Пока мы корпим над английскими неправильными глаголами, артиклями и фразеологизмами, мы можем взглянуть на проблему с другой стороны – как англичане (американцы, австралийцы) изучают русский. Улыбнемся их трудностям, выучим некоторые идиомы, просто немножко передохнем. Жирным выделены русские идиомы и пословицы, постарайтесь найти их эквивалент в контексте.
Сегодня поговорим про выражения, связанные с волосами, прическами и... да, да, перхотью )
The Best Dandruff Cure. Part 1
If you want to know who will be Russia’s next president, just watch the hair. Or lack thereof.

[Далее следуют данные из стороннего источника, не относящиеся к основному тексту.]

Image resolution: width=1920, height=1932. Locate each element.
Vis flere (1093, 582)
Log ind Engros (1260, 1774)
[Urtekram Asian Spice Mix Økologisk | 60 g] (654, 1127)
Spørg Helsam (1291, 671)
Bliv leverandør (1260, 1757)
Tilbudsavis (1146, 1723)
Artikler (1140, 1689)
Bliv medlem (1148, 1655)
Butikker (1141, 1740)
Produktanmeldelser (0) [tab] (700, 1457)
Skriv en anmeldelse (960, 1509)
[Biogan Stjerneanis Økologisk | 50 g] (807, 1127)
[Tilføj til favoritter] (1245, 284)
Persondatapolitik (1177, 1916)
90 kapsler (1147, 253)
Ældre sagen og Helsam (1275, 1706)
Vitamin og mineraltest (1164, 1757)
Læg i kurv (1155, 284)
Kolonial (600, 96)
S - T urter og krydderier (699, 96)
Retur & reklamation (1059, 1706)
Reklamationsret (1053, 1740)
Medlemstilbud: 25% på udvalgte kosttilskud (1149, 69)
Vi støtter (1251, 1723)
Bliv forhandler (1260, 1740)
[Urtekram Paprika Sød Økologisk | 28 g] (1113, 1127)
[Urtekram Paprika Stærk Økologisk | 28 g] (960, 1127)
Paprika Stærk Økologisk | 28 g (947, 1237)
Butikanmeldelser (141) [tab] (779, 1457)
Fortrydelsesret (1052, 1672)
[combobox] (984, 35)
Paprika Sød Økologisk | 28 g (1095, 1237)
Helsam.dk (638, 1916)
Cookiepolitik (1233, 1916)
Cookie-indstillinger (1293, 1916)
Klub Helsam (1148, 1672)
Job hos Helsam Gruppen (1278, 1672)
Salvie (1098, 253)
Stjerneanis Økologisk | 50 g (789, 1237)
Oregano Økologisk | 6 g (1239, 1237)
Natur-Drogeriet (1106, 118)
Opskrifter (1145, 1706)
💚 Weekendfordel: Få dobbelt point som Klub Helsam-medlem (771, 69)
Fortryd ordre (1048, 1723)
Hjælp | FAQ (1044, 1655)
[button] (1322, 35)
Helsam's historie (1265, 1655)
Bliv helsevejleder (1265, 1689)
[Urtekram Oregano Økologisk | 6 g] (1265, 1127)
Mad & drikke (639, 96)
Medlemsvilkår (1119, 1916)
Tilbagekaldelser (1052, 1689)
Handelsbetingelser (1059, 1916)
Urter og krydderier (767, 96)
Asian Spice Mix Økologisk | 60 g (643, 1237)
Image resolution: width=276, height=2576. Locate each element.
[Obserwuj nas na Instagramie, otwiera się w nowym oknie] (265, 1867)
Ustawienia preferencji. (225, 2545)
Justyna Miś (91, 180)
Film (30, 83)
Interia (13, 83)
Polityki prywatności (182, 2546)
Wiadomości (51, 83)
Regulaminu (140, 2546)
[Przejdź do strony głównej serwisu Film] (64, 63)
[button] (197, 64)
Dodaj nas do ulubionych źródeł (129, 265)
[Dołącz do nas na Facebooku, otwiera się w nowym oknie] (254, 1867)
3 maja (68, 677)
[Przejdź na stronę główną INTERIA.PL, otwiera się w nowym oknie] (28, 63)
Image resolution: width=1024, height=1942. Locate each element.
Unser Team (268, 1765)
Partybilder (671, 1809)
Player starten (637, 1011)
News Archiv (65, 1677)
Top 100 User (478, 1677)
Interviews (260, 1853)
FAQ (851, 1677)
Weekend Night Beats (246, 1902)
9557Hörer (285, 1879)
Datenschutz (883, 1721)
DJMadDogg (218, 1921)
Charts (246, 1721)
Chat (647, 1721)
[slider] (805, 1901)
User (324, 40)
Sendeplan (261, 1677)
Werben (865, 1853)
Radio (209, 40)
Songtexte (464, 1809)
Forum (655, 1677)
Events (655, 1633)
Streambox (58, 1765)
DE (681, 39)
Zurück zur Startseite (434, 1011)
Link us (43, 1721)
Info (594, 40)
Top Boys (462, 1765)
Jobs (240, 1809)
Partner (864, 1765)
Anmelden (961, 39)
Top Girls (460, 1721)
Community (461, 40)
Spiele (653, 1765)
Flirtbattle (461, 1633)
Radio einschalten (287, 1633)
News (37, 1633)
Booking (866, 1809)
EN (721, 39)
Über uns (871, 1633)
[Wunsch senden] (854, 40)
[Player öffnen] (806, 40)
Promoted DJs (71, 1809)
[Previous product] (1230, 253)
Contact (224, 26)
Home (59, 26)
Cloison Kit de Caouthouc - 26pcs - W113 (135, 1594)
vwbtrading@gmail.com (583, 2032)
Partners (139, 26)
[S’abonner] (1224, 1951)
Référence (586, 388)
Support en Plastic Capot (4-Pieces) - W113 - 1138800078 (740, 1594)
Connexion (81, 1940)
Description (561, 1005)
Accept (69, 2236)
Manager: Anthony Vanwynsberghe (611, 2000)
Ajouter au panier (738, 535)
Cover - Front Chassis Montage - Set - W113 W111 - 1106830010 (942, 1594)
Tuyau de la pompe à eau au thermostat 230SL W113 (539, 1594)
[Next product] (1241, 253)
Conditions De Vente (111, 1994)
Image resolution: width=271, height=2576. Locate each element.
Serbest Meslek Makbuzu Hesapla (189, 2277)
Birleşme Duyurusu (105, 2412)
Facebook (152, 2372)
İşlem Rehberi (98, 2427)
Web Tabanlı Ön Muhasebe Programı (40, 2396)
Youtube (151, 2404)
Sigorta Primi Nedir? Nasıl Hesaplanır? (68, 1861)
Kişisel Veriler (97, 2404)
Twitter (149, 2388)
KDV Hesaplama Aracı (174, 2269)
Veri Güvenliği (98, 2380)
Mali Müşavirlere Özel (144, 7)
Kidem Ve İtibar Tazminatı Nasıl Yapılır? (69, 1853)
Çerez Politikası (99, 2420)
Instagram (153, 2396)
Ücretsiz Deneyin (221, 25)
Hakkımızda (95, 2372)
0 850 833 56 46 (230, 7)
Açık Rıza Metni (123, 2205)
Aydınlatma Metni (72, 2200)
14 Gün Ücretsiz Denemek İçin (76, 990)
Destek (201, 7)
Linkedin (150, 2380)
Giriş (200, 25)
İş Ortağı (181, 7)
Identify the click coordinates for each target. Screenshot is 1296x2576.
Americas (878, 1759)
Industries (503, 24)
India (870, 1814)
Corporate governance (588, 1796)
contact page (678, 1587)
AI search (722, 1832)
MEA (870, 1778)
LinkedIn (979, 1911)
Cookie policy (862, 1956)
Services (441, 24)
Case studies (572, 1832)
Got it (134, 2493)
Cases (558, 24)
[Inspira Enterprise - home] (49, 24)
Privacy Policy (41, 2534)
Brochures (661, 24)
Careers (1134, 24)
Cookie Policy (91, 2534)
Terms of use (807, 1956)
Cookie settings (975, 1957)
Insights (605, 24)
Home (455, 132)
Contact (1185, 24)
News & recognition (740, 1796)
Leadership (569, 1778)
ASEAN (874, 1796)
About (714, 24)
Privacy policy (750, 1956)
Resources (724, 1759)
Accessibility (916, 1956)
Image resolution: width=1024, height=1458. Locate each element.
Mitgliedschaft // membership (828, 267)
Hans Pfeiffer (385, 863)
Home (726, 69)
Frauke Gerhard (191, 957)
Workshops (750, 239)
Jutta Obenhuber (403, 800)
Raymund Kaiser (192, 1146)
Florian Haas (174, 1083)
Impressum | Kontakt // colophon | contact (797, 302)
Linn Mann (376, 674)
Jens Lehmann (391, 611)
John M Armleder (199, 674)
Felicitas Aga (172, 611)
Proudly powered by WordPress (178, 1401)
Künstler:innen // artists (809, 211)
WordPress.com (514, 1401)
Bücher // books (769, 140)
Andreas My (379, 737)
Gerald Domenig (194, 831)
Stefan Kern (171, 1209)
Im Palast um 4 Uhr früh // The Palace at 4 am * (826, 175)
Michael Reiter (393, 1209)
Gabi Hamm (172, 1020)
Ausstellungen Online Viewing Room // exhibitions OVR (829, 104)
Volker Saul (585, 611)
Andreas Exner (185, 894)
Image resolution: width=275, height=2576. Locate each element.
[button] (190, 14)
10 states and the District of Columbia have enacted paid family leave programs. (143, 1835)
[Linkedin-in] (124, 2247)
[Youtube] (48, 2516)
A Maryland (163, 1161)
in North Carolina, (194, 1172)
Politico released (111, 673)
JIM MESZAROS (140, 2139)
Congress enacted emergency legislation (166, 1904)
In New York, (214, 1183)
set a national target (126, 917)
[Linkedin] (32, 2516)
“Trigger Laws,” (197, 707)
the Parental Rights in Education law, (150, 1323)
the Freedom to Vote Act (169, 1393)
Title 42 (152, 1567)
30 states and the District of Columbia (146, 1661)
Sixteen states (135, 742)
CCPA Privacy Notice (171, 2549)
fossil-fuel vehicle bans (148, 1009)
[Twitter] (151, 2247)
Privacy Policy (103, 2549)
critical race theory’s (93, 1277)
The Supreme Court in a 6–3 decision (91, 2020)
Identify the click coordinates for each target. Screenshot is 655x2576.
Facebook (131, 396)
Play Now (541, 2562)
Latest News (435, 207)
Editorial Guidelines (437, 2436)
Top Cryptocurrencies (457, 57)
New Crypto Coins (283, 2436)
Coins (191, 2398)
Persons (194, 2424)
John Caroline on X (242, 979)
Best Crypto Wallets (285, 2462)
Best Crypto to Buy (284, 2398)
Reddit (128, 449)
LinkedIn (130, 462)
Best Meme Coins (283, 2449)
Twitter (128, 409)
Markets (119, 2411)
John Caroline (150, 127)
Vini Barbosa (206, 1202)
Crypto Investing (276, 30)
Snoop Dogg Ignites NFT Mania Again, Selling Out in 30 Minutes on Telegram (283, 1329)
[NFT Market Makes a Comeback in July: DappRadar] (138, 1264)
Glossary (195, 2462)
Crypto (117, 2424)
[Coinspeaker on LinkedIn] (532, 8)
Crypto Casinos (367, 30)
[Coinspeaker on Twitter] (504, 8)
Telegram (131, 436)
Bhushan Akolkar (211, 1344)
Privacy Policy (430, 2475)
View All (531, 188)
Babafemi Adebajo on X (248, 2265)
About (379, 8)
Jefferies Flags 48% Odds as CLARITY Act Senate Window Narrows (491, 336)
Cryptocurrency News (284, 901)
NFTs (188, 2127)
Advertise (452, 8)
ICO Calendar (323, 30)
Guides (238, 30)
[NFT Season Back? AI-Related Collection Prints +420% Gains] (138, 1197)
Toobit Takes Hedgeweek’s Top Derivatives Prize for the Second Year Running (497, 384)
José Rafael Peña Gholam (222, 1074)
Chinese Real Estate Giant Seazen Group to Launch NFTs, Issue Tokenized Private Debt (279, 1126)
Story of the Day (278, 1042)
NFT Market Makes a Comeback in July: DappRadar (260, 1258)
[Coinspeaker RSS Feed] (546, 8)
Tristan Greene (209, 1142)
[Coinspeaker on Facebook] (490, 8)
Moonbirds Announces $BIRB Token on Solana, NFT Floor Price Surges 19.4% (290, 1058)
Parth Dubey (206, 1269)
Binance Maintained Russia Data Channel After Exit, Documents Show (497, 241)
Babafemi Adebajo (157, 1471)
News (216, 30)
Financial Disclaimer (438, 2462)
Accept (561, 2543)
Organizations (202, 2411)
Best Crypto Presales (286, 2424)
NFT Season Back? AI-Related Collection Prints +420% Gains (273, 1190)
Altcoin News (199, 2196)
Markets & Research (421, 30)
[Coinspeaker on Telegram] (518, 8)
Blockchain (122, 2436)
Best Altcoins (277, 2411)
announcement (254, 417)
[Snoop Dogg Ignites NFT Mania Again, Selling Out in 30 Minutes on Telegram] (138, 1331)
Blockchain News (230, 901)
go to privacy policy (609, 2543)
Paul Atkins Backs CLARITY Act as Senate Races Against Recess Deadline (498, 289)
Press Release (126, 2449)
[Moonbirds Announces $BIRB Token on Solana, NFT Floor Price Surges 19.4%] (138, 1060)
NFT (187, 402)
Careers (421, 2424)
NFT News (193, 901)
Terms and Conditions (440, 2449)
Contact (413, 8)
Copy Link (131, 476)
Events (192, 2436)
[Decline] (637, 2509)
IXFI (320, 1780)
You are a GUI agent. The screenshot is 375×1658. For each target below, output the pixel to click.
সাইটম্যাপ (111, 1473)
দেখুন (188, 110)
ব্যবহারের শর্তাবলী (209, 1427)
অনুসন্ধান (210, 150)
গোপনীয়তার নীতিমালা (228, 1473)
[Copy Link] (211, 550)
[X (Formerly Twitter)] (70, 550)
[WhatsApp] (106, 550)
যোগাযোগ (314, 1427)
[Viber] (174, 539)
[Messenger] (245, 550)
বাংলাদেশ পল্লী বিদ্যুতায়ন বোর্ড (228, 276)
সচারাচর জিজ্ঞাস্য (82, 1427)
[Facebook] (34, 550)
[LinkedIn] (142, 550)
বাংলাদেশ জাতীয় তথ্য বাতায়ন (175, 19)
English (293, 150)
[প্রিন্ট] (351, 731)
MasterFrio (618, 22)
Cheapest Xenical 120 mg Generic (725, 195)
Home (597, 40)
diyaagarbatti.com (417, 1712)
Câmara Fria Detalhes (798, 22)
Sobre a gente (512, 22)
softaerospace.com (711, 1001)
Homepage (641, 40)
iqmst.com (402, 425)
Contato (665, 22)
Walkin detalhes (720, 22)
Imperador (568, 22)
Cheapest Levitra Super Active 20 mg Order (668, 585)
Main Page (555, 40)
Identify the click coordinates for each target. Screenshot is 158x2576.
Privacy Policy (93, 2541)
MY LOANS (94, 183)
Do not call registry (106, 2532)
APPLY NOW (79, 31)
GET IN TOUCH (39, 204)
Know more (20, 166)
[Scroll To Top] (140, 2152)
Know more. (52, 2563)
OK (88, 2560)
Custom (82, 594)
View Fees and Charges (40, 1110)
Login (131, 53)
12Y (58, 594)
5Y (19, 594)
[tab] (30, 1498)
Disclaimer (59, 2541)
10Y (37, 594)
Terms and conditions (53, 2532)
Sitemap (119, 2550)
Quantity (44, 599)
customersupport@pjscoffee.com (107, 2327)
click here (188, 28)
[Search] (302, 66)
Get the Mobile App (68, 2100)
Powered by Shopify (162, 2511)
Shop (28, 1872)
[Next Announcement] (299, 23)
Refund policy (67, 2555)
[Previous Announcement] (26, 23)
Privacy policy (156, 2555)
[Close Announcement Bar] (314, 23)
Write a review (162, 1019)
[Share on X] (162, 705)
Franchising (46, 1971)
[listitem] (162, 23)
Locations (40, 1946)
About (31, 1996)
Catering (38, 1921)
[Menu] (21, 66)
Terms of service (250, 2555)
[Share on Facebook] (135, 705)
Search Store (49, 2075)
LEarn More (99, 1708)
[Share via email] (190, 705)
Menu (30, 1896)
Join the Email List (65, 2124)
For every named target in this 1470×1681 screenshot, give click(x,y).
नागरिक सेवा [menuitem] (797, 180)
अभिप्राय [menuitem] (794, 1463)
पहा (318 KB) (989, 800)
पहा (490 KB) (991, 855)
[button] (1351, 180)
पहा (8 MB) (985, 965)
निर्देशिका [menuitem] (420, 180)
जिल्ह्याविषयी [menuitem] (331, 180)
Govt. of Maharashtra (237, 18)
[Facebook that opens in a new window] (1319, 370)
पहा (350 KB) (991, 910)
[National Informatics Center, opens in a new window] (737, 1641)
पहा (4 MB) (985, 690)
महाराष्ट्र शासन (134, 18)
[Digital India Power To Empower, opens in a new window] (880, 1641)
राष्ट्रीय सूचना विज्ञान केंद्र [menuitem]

Throughout the 20th century, Russian leaders with hair and without have alternated: Nicholas II had a good head of hair, Vladimir Lenin was bald; Josef Stalin had thick hair; Nikita Khrushchev was
лысый, как коленка (bald as a knee); Leonid Brezhnev had
густые волосы (thick hair); Yuri Andropov
лысел (was balding); Konstantin Chernenko had thick gray hair; Mikhail Gorbachev had a big
лысина (bald spot), and Yeltsin had a nice
седая шевелюра (gray chevelure); Putin is balding, and so the next Russian leader will have hair by definition. It’s all so simple, this kreminology...
Hair –
волосы – is becoming almost as important to Russians as it is to Americans. We worry about dandruff, though time was (in Stalin’s time) we fought dandruff as per the French proverb:
Лучшее средство от перхоти - гильотина (the guillotine is the best dandruff cure). Actually, there is a similarly dark Russian proverb:
Снявши голову, по волосам не плачут (when you’ve lost your head, it’s no sense worrying about your hair). It’s all about perspective.
(to be continued...)
Пока нет комментариев.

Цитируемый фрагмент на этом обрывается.